She points to the laptop. Onscreen is another post by hey_mamacita, featuring a brand-new photo of me and Abel. New as in taken this afternoon, at the Q&A, without our knowledge. It’s a shot of our backs. We’re standing in front of the pull-down screen, watching the fanvids. There’s a very, very creepy graphic overlay on the photo: a big circle with a cross inside it.
Like we’re peering at ourselves through a gunsight.
HELL BELLS ARE RINGING
THANK YOU CLEVELAND SPY
WE ARE WATCHING YOU BOYS!!
(BFC = coming very VERY soon.) Under that:
cavegrrl94:
MAXIE THIS IS IT. BAN HER NOW.
willabelle:
uugggghhhhh this whole thing is SO vile and hideous. I’m actually concerned, you guys. I thought it was all a joke but now I think they’re FOR REAL.
mrs.j.cadmus:
whatever. i used to hate the hell bells thing but now I’m like screw it, have at ‘em
willabelle:
Still, guys. I know we’re all extra angry after today, but Brandon and Abel are people too.
illumina:
THEY ARE NOT PEOPLE THEY ARE HEARTLESS GOONS AND DESERVE ETERNAL FIERY TORMENT.
Another sign. Are you listening yet? says Father Mike.
“They took our picture,” says Abel. “Three feet away.”
What else will they do?
“This is hardcore.

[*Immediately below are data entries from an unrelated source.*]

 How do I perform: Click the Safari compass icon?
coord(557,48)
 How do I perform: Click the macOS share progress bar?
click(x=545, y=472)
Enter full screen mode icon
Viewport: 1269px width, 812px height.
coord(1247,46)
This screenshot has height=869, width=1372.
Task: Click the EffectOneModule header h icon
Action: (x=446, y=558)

We have organized haters.” Abel clasps his hands. “You guys?”
“What.”
He sighs dreamily. “I’m so proud!”
I stand without knowing where I’m going. Dishes. Perfect. They stack up so fast. I go to the sink and fill it halfway with water, hot as I can stand it, and three pumps of Mom’s lemon dish soap. Then I grab a clean sponge and start scrubbing. Hard.

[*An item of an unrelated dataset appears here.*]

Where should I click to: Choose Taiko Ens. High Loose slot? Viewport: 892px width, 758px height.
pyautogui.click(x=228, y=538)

Abel stage-whispers, “What’s with him?”
“I don’t know,” Bec says softly.
“Brandon?”
I don’t answer. I plunge a plate in the little basin and Abel’s disgusting chili remnants dissolve in the white cloud of suds. He’s saying something to Bec. Something I don’t want to hear, about time alone with me or whatever. I try to clearly communicate my wishes to her with the side of my head, but our telepathy isn’t what it used to be, because she gets up from the table and slips out the door.

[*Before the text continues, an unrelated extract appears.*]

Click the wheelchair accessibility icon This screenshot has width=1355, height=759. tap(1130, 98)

Abel comes over. I feel him watching me for a minute, leaning up against the counter.
“You’re really freaked out,” he says.
Eternal fiery torment.
“Just tired.” I start filling the basin again. Hot rinse.
“I’m sure it’s just a big joke.”
“I’m sure it is.”
He reaches over and shuts my water off. He lets his hand brush mine as he pulls it back and I get this stupid lightning-flash impulse to grab it and tell him the whole truth. Pull the plug from the drain. Tell him all about Father Mike. Fake Zander.
“I shouldn’t have done that before,” he says. “Sent Ian over.”
“It’s fine.” I don’t look at him. “I was a jerk too.”
“No, you want to know why I did it? Why I care or whatever?”
I stare into the sink, at the suds escaping down the drain. Abel picks up the silver Castaway Planet superball he bought from one of the vendors. He starts bouncing and catching in a slow clockwork rhythm: shthunk, twack, shthunk, twack.
“Jonathan,” he says.
“Who?”
Shthunk, twack.
“My Zander.”
I’m not sure I want to hear more, but that never stops Abel, and before I can make up some excuse he’s pulled me into his tenth-grade trauma and I’m there with him at this holy roller wedding, exchanging sultry looks with the pretty blond boy at the groom’s table. “I knew I was getting in trouble,” he says. “Everyone at the wedding had like fourteen kids with the same haircut and a Jesus fish on their car, and they all made this huge creepy deal about how the bride and groom hadn’t even kissed yet, like not even one single time. I mean, freako.”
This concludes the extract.